Julia Sear, a clinical social worker in New York who has worked in gerontology for 20 years, told of a 91-year-old client with $300,000 in savings that she is terrified to touch. The client’s husband is dead, and she has no children to inherit her wealth. Nevertheless, “her anxiety level has gone up around this money, because she thinks, ‘There’s nobody who’s going to take care of me,’” Sear said.

 

Failing to make long-term care affordable

The unavailability of affordable long-term care insurance  — which is not covered by Medicare — is the most important risk factor in causing seniors not to spend, according to the economists who have studied the matter. It is even more important than medical expenses, they say, because these are usually covered at least partly by insurance or government benefits.

Private long-term care insurance is a small and capricious market, said Joe Caldwell, director of Long-Term Services and Supports Policy for the National Council on Aging: only about 10 percent of Americans over 50 are currently insured, and their plans are prohibitively expensive for all but the wealthy and subject to sharp and sudden rises in premiums. Medicaid provides relief only insofar as it keeps those already poor from total destitution, stepping in to provide long-term care once a senior has less than about $2,000 in assets. With nursing home costs averaging around $70,000 a year, the expense can “wipe out most people’s assets within a year or two,” Caldwell said. “It’s not pretty.”
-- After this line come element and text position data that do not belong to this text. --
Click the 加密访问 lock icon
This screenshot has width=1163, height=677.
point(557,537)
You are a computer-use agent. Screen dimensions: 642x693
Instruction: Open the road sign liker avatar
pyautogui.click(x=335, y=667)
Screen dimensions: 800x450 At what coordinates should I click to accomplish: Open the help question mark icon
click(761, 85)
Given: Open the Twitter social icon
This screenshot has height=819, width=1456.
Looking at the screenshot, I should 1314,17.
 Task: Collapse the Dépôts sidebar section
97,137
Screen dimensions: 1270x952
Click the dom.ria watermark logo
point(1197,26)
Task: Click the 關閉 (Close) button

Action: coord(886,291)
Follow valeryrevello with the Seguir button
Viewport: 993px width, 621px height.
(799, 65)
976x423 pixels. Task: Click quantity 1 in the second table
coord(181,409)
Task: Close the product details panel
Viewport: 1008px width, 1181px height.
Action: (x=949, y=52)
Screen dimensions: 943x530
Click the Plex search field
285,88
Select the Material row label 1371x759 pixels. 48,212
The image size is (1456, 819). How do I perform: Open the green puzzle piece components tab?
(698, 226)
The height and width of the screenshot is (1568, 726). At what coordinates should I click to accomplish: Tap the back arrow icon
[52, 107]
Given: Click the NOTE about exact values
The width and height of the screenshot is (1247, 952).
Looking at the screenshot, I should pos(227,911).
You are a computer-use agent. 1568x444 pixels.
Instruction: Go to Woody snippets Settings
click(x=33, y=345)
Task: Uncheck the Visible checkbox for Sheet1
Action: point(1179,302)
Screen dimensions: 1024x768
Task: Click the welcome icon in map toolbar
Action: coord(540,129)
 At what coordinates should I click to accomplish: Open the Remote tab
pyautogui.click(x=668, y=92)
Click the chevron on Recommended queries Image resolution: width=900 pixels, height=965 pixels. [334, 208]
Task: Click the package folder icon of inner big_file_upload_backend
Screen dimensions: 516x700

The Community Living Assistance Services and Supports (CLASS) Act, originally part of Obama’s health reform plan, would have created a voluntary public long-term care insurance program. After it was enacted, however, the Obama administration (via Health and Human Services) came to the conclusion that it was financially untenable, and that portion of the Affordable Care Act was defunded and later formally repealed by congress. But the CLASS act, Caldwell said, actually had several workable strategies to become financially feasible, many developed by Health and Human Services itself — strategies that Caldwell believes were ignored in the overall drive to compromise on the extent of the Affordable Care Act.

A congressionally mandated commission recently released a report describing the dire state of long-term care in the United States but, Caldwell said, offered no detailed financing solutions.  “The biggest issue is that we as a country haven’t figured out a way to finance long-term care… especially one that doesn’t force you to become poor,” Caldwell said. “Most other industrialized countries have realized this is an issue and done something.”